-- Start of STORED DATA --

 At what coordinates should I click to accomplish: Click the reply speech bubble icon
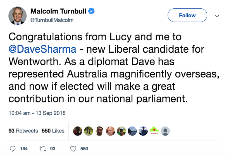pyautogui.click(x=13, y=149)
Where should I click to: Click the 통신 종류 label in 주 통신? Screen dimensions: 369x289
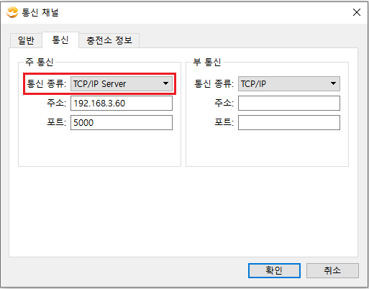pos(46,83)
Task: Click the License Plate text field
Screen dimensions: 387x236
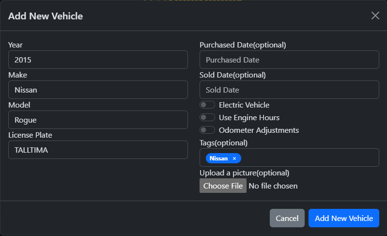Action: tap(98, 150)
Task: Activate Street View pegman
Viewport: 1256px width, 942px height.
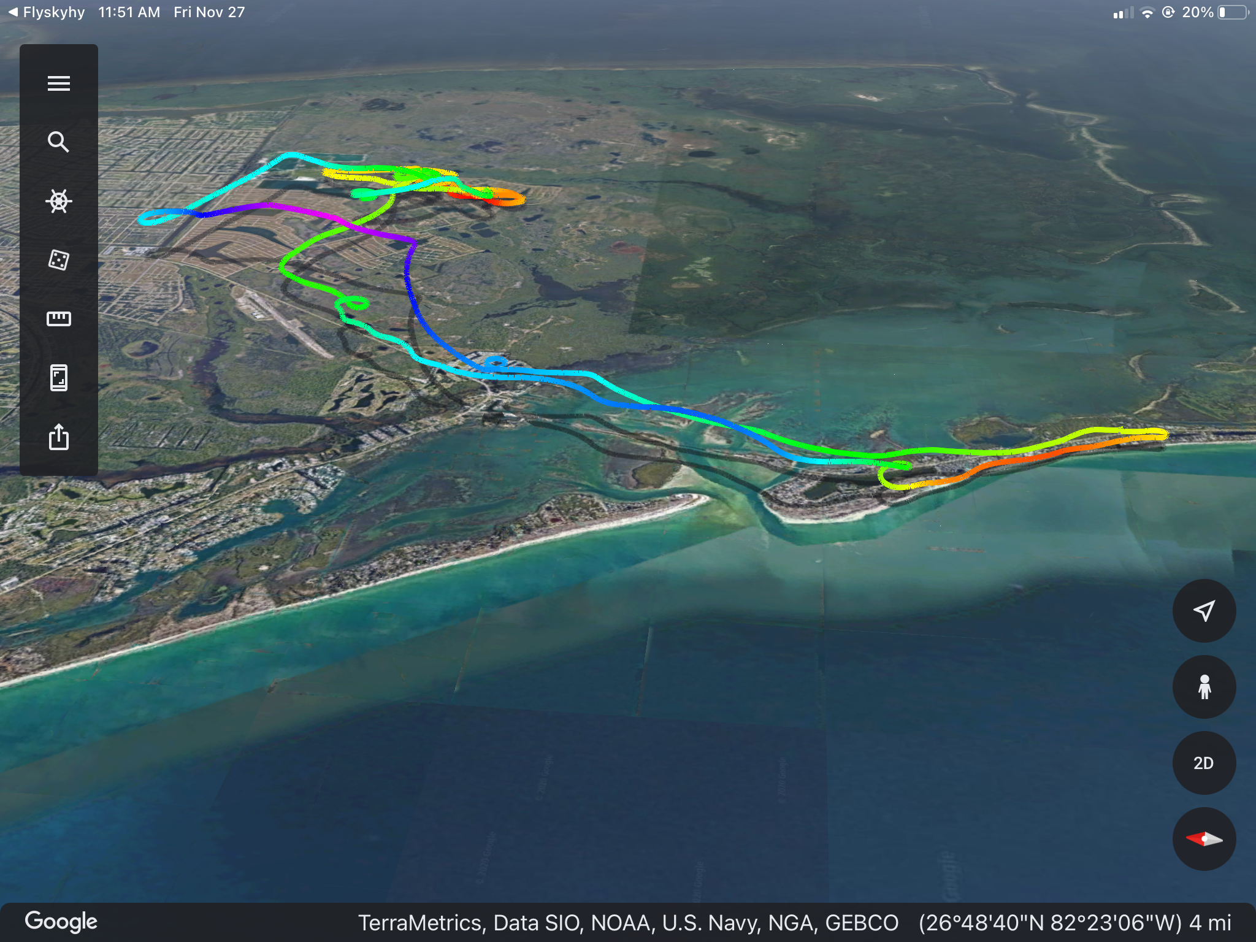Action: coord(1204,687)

-- End of STORED DATA --
-- Start of STORED DATA --

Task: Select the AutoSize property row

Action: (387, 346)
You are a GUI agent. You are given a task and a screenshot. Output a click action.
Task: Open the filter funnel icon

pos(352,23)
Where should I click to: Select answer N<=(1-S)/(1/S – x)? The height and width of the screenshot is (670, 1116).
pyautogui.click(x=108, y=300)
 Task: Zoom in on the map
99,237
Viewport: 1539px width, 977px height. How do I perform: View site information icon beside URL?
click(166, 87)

-- End of STORED DATA --

### WHAT YOU NEED TO DO
Copy the lines of the material word for word, starting at the line that contains "Task: Activate Street View pegman" and ending at the line that contains "Action: coord(1204,687)". Leave the pictures out.

### IN RESPONSE
Task: Activate Street View pegman
Viewport: 1256px width, 942px height.
Action: coord(1204,687)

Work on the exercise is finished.